• [Exercise aim]: The stretch wanted below opens at the line containing "Stručno pretraživanje (1267, 189)" and closes at the line containing "Aplikacije EU-a (1225, 1376)". Please return it exactly, with no other lines.

• [Information supplied]:
========================

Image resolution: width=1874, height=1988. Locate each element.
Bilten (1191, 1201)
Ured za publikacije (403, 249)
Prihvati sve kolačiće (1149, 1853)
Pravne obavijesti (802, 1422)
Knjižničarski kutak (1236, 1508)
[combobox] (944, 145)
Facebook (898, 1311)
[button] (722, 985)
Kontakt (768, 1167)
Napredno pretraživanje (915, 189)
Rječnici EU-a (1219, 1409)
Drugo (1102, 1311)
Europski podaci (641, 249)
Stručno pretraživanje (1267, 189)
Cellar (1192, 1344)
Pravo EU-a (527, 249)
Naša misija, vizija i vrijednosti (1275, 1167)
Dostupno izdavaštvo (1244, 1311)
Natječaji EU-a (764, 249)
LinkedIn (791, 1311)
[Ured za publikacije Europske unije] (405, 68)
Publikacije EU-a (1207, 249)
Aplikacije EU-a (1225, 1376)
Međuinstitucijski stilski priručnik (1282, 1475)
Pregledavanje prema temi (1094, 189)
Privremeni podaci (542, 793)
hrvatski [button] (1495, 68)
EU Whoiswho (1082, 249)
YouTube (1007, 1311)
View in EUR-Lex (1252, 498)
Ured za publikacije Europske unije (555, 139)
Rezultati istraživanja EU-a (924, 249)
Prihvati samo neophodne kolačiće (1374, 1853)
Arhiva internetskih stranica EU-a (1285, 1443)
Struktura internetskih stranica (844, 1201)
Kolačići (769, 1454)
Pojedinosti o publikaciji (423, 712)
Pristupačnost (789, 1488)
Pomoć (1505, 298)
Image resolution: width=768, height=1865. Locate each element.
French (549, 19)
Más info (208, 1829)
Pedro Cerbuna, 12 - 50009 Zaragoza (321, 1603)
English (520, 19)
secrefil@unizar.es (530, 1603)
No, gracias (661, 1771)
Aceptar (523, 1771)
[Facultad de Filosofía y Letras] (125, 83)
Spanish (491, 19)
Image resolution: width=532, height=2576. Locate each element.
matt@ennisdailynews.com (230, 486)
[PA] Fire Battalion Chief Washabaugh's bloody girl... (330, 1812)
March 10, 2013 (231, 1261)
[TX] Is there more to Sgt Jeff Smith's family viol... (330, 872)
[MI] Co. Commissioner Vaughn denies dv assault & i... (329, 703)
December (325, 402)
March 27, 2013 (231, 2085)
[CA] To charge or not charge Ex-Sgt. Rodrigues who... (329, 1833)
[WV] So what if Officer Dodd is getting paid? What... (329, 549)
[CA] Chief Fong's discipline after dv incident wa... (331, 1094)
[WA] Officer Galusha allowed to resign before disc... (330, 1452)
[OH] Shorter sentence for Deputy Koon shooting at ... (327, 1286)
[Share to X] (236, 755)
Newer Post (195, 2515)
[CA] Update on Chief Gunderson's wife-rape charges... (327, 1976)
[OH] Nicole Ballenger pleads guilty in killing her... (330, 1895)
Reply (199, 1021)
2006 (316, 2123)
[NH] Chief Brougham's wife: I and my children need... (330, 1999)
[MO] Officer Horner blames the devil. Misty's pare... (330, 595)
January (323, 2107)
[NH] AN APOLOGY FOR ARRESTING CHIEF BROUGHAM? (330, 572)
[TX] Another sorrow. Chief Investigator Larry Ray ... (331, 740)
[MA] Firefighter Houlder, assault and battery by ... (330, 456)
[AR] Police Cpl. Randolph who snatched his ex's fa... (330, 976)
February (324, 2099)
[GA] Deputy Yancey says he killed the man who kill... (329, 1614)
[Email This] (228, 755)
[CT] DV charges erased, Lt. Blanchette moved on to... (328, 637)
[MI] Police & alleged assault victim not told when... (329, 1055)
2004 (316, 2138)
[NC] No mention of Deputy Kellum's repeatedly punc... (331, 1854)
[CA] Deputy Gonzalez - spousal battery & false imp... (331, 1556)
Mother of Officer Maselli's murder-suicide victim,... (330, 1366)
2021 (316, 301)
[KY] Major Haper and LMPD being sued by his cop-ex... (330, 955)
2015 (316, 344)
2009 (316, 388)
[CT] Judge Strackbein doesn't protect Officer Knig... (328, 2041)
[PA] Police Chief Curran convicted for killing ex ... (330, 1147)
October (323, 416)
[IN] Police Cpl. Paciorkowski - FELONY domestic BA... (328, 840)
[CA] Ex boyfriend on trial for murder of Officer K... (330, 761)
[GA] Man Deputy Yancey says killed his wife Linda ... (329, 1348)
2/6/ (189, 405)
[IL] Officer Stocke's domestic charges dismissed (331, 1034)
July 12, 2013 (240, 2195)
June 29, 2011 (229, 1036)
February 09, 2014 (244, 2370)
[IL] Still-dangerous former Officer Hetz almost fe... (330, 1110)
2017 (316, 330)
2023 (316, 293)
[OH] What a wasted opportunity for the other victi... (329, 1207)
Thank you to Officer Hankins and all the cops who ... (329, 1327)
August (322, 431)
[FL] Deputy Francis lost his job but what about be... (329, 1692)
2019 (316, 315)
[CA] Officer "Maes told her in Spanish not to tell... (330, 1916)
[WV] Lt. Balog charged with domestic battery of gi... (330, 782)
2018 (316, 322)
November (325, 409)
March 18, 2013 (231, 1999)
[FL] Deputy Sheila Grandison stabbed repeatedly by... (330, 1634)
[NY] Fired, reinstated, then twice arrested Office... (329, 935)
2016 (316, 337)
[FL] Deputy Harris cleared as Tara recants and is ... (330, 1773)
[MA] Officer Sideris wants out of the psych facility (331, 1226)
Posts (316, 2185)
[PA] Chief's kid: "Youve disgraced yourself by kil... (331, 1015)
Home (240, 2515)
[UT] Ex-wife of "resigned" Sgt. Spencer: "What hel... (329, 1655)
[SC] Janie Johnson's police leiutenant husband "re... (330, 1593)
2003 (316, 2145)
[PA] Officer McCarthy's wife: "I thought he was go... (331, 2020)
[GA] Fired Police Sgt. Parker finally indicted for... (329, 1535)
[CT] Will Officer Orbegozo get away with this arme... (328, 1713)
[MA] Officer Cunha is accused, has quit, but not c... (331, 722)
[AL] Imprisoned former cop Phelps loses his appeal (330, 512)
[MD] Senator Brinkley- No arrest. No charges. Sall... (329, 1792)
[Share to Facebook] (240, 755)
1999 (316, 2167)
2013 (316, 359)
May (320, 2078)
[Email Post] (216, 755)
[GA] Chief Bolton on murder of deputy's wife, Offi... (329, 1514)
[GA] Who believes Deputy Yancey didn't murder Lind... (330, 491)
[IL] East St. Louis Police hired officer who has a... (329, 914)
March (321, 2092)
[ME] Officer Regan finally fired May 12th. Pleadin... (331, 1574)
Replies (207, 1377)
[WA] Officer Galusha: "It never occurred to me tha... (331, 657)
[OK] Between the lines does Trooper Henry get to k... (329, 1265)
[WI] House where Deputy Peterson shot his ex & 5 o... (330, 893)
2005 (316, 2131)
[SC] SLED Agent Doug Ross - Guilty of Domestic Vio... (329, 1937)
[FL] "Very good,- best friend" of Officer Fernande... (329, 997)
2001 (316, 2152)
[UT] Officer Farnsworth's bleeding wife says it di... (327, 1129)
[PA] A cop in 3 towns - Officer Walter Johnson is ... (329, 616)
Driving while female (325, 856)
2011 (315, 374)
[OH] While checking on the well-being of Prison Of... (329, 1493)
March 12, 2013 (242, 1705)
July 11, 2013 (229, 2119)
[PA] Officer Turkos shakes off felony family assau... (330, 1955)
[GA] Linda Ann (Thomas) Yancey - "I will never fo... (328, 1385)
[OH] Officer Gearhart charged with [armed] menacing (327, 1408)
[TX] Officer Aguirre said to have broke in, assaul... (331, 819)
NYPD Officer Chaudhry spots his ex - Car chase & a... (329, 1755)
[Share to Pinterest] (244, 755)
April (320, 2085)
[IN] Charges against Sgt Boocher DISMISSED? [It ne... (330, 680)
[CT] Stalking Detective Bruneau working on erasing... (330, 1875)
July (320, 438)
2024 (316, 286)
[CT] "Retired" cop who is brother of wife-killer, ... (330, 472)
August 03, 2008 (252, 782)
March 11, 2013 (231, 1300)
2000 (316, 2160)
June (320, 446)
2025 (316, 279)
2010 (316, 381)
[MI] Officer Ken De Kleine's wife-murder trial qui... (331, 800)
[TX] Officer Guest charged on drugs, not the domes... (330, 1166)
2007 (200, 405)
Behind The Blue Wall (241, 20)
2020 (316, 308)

========================

• [Answer to this problem]:
Stručno pretraživanje (1267, 189)
Cellar (1192, 1344)
Pravo EU-a (527, 249)
Naša misija, vizija i vrijednosti (1275, 1167)
Dostupno izdavaštvo (1244, 1311)
Natječaji EU-a (764, 249)
LinkedIn (791, 1311)
[Ured za publikacije Europske unije] (405, 68)
Publikacije EU-a (1207, 249)
Aplikacije EU-a (1225, 1376)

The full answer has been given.